Learn how to kill gophers and other rodents safely with MOLECAT. MOLECAT makes getting rid of gophers and yard pests easy, without the use of unsafe poisons.
A frustration of home and property owners is the destructive effects of moles and their mounds and tunnels. Besides being unsightly on lawns they are disruptive to the root systems garden plants.
The mole is an insectivore with a voracious appetite. 95% of their diet is worms, and the remaining 5% is grubs. Because their saliva contains a toxin that can paralyze earthworms, moles are able to store their still living prey for later consumption. Moles have poor eyesight but have a keen sense of smell and hearing.
Annoyed by gopher damage? The destructive effects of gopher’s underground activities on commercial agriculture, garden plots, and landscaping, is costly – and ugly. Gophers view your open space as free range homestead and if left alone a gopher town can easily spread to take over large sections of your property and may grow a population of hundreds.
Gopher is a common name for any of several small burrowing rodents – like pocket gophers, and ground squirrels. As a vegetarian the gopher likes peanut butter, as well as your potatoes, carrots, roots, lawn, and plants – which makes peanut butter the perfect bait to trap and then kill gophers.
Voles have you vexed? They target plants more than most other small animals as they dine and burrow in your property. Voles will readily eat the bark of small trees and ground cover killing young plants and destroying trees or other shrubs. Voles love to eat succulent root systems and will burrow under plants or ground cover. Bulbs in the ground are another favorite target for voles.
Vole populations can rapidly grow from one or two to many within a very short period of time. Since litters average 5-10 young, a single pregnant vole in the yard can become 50 or more in less than a year!
Voles are mean.
Since voles will commonly use burrows with many exit holes, they can be mistaken for mice, gophers or shrews. Voles can create and will often times utilize old abandoned mole tunnels. Like shrews they will eat dead animals and like mice or rats, they can live on most any nut or fruit.
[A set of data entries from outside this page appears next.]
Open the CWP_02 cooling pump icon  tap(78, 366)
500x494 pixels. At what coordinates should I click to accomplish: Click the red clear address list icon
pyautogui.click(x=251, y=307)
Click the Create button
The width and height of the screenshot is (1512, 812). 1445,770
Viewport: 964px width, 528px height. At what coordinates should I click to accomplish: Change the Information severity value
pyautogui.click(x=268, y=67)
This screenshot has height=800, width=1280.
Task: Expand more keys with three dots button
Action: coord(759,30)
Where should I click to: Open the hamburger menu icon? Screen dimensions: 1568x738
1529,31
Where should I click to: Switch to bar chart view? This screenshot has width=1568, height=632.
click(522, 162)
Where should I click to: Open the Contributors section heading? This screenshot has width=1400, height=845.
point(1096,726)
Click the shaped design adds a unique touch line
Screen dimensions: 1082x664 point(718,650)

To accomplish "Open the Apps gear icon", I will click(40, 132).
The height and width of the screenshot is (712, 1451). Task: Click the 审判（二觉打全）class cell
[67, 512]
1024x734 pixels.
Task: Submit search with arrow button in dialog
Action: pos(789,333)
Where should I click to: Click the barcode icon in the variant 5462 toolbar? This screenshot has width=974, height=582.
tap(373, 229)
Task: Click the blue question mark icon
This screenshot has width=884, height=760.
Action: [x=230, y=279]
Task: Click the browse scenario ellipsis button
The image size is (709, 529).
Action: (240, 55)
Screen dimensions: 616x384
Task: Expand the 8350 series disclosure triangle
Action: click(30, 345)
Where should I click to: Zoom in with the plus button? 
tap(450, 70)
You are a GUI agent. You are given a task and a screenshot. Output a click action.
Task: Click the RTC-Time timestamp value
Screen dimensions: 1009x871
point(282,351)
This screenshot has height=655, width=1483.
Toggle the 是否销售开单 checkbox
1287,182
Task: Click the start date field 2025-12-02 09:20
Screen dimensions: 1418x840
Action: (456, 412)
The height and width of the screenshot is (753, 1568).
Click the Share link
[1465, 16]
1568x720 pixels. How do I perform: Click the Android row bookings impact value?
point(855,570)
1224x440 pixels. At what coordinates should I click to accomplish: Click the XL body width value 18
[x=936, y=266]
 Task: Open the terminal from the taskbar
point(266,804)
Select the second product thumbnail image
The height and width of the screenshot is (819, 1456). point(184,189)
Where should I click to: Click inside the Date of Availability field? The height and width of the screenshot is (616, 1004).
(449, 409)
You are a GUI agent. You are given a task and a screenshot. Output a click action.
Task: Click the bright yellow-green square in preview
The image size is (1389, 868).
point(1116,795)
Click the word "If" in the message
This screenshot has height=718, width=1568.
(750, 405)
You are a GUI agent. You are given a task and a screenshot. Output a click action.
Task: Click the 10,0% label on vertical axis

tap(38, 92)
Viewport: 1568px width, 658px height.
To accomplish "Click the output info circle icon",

Incensed by shrews? You should be, as many shrew species dig burrows damaging property searching for storing food and hiding from predators. There over 30 recognized shrew species in the United States, the US Territories, and Canada – and they all multiply rapidly. Although shrews usually live 1 to 2 years, they have 1 to 3 litters per year with 2 to 10 young per litter.
As an insectivore the shrew lives underground foraging for seeds, insects, nuts, grubs, and worms. They frequently use the tunnels made by voles and moles. They are very active animals, with voracious appetites and unusually high metabolic rates. Shrews must eat 80-90 % of their own body weight in food daily.
Riled by rats? That is a common response to their damaging presence on ones property. Wild rats are frequently responsible for destroying grounds, food supplies, and spreading disease.
Wild rats dig and live in underground burrows. Burrows can be simply a chamber connected to the outside by a short tunnel, or can be a large complex of interconnecting tunnels, passages, and cavities. A rat requires food for bait, with a couple of its favorite bait foods being peanut butter and Cheez-Whiz.
Are snakes infuriating you? Ground-dwelling snakes ruin property as they make their underground nests or move into tunnels and burrows of other burrowing pests. Snakes are attracted to your property by other pests and vermin.
Although the majority of snake bites are from non-venomous snakes, all snake bites should be treated. All snakes are strictly carnivorous, eating small animals including lizards, other snakes, small mammals, birds, eggs, fish, snails or insects. Their mouths therefore hold any number of bacteria, especially if it had recently finished a meal.